Linux

如何覆蓋 NVME 設備的 IRQ 關聯

  • May 13, 2021

我正在嘗試將所有中斷移至核心 0-3,以保持其餘核心空閒,以實現高速、低延遲的虛擬化。

我寫了一個快速腳本來將 IRQ 親和性設置為 0-3:

#!/bin/bash

while IFS= read -r LINE; do
   echo "0-3 -> \"$LINE\""
   sudo bash -c "echo 0-3 > \"$LINE\""
done <<< "$(find /proc/irq/ -name smp_affinity_list)"

這似乎適用於 USB 設備和網路設備,但不適用於 NVME 設備。他們都產生這個錯誤:

bash: line 1: echo: write error: Input/output error

他們頑固地繼續在我幾乎所有的核心上均勻地產生中斷。

如果我檢查這些設備的目前親和力:

$ cat /proc/irq/81/smp_affinity_list 
0-1,16-17
$ cat /proc/irq/82/smp_affinity_list
2-3,18-19
$ cat /proc/irq/83/smp_affinity_list
4-5,20-21
$ cat /proc/irq/84/smp_affinity_list
6-7,22-23
...

似乎“某事”正在完全控制跨核心傳播 IRQ,而不是讓我改變它。

將這些移動到其他核心是完全關鍵的,因為我在這些核心上的虛擬機中執行大量 IO,並且 NVME 驅動器正在產生大量中斷。這不是 Windows,我應該能夠決定我的機器做什麼。

什麼是控制這些設備的 IRQ 親和性以及如何覆蓋它?


我在 Gigabyte Auros X570 Master 主機板上使用 Ryzen 3950X CPU,3 個 NVME 驅動器連接到主機板上的 M.2 埠。

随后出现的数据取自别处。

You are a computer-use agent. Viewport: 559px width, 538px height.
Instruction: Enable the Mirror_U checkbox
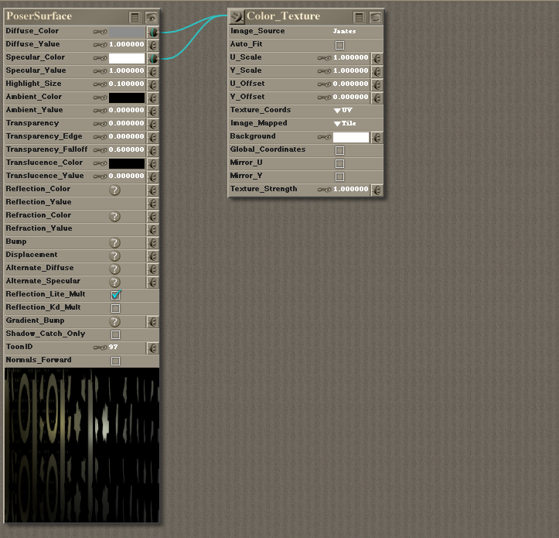click(x=339, y=163)
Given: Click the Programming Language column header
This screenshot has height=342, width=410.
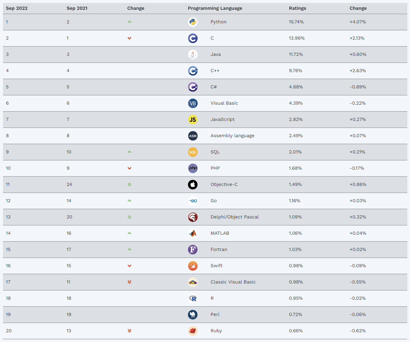Looking at the screenshot, I should (215, 8).
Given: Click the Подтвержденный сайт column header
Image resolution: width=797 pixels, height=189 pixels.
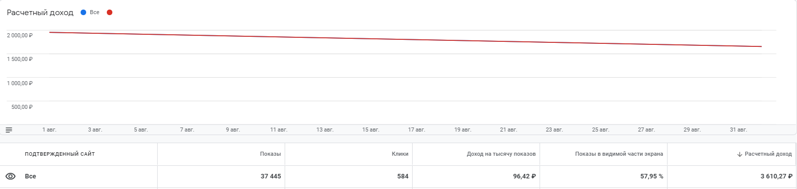Looking at the screenshot, I should click(x=60, y=154).
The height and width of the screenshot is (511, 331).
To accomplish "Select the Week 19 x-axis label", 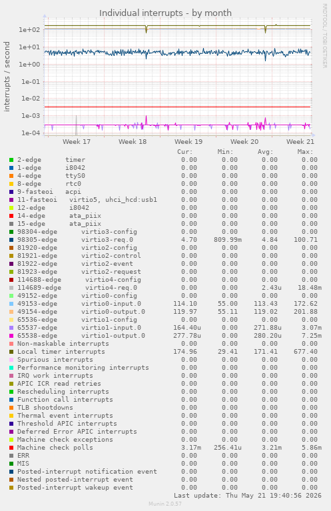I will [x=188, y=142].
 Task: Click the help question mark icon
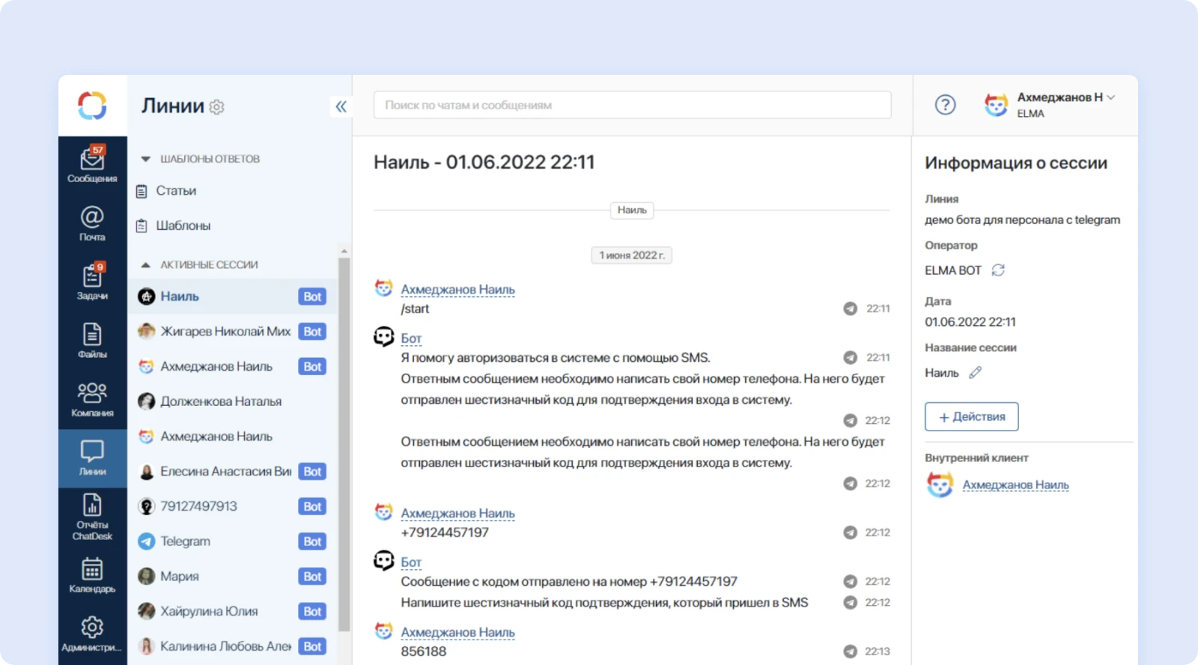[x=945, y=105]
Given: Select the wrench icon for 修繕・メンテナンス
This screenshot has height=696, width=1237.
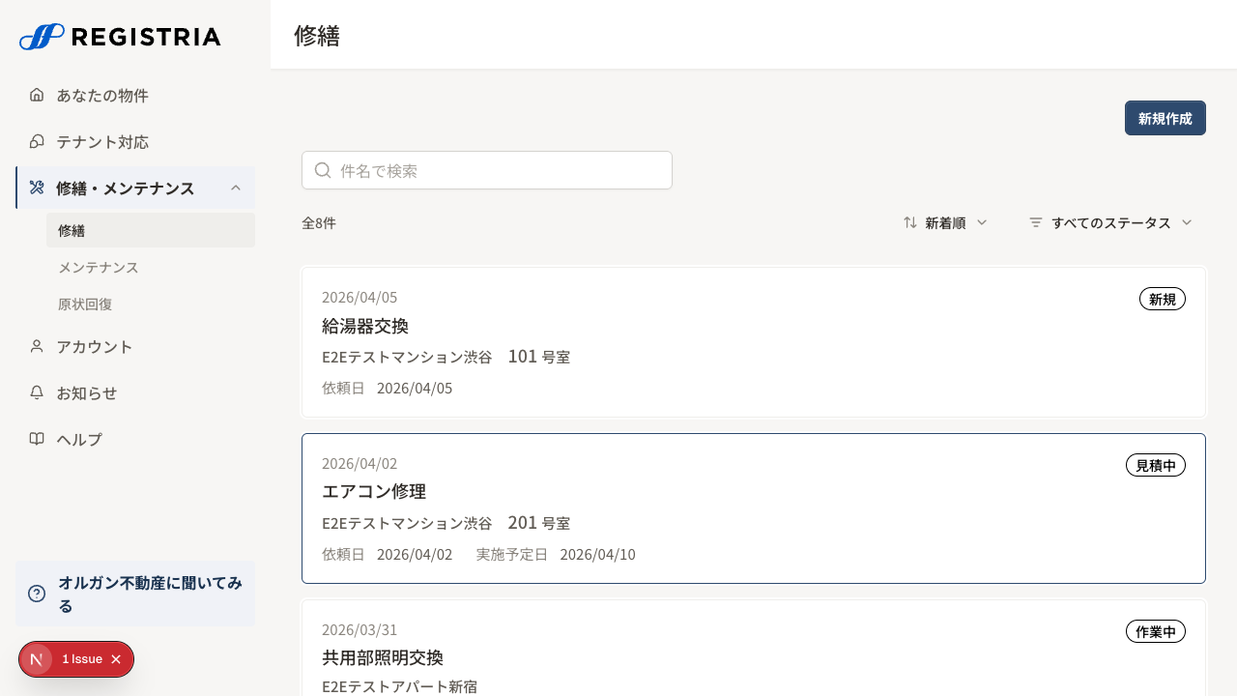Looking at the screenshot, I should pyautogui.click(x=36, y=188).
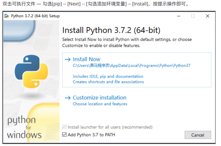The image size is (221, 146).
Task: Minimize the Python Setup window
Action: point(178,16)
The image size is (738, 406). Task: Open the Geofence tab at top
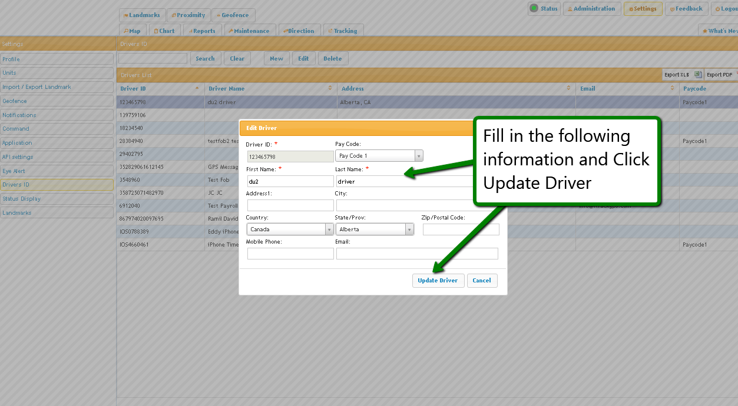(233, 15)
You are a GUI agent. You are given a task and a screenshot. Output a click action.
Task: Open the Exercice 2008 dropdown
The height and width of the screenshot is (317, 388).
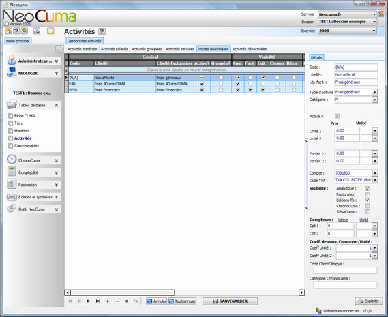tap(347, 31)
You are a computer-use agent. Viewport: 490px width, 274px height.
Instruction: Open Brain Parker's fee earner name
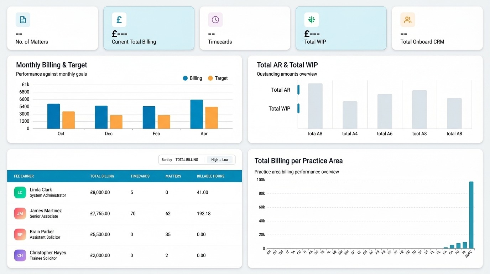42,232
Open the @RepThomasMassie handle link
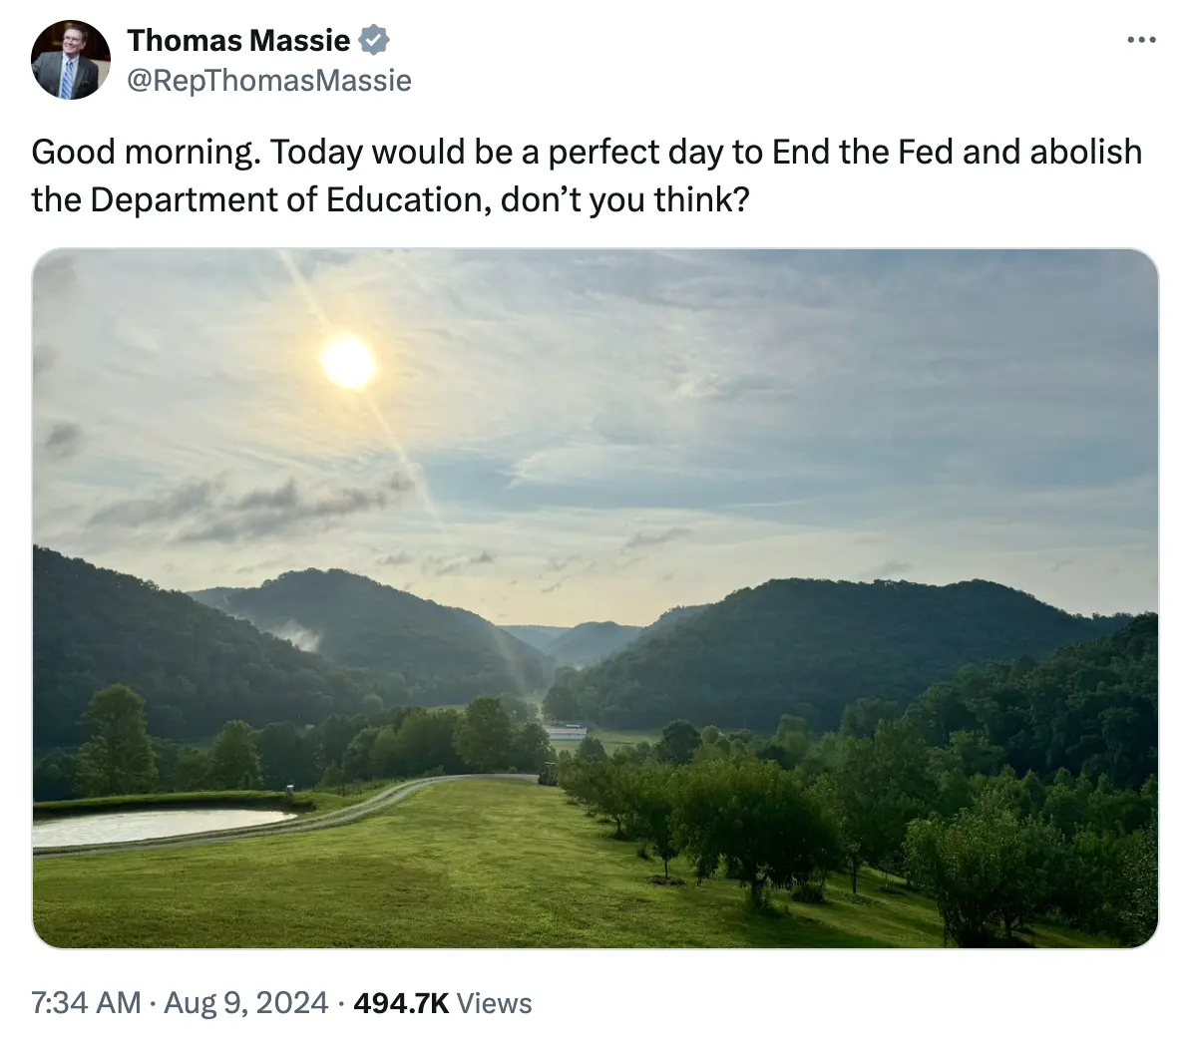The height and width of the screenshot is (1049, 1191). tap(269, 80)
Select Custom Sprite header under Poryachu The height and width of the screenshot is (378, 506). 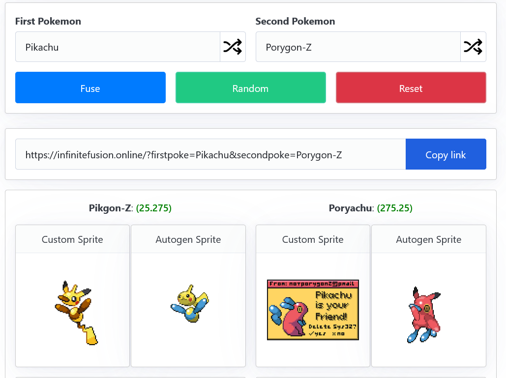tap(313, 239)
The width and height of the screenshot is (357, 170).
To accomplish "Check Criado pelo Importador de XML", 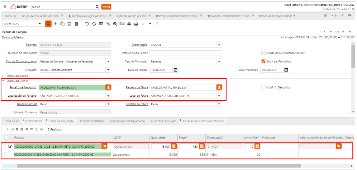I will click(x=263, y=53).
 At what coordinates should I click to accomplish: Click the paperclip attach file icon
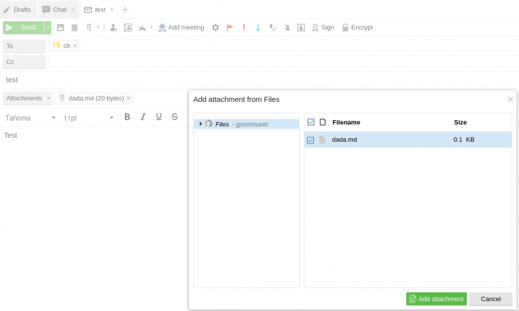(x=88, y=28)
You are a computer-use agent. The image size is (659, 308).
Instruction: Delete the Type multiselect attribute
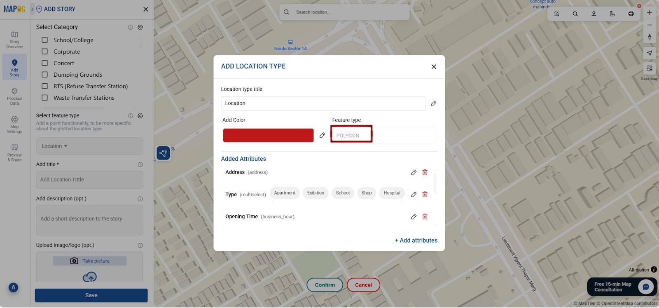[425, 194]
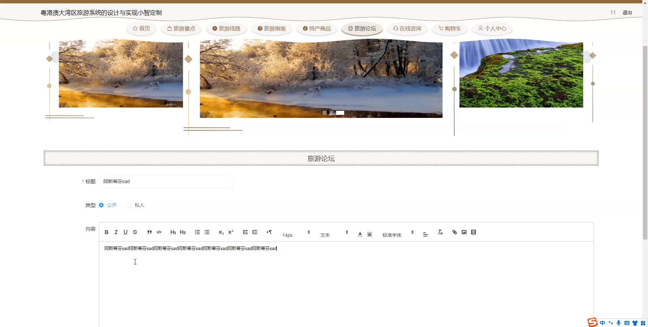Apply strikethrough formatting
Image resolution: width=648 pixels, height=327 pixels.
coord(135,232)
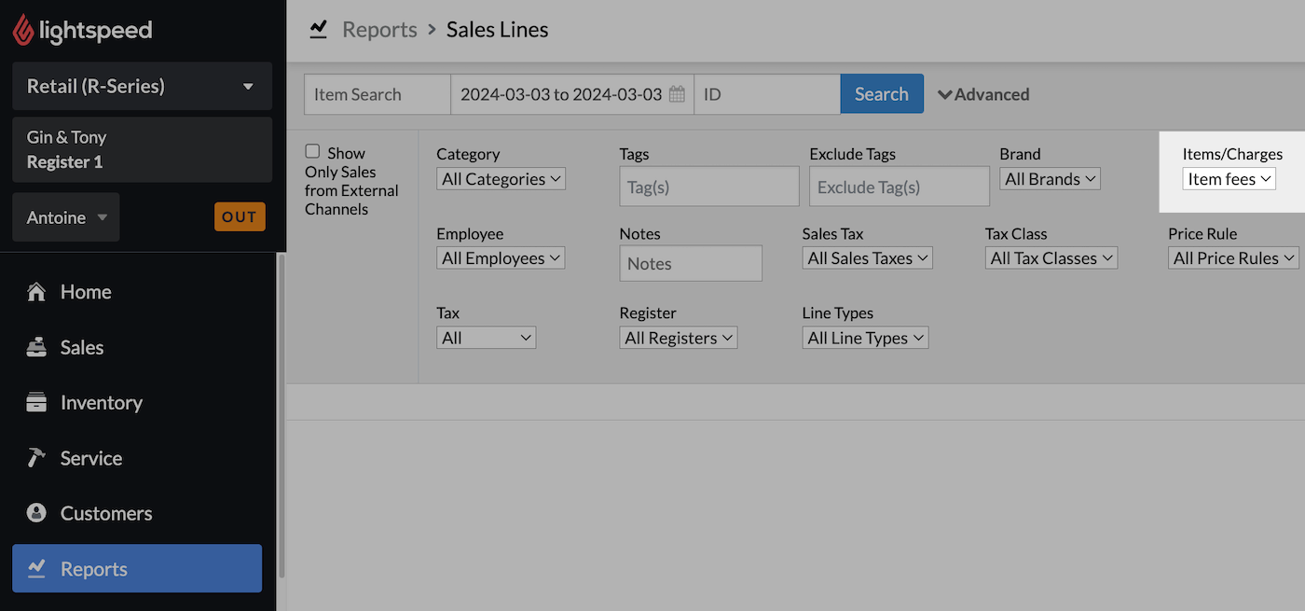
Task: Toggle the OUT clock status badge
Action: pyautogui.click(x=240, y=217)
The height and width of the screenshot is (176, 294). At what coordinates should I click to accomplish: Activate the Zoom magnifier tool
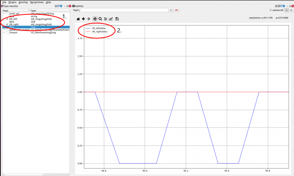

(更新:我現在使用的是 5950X,仍然有完全相同的問題)

核心:5.12.2-arch1-1

lspci -v與 NVME 相關的輸出:

01:00.0 Non-Volatile memory controller: Phison Electronics Corporation E12 NVMe Controller (rev 01) (prog-if 02 [NVM Express])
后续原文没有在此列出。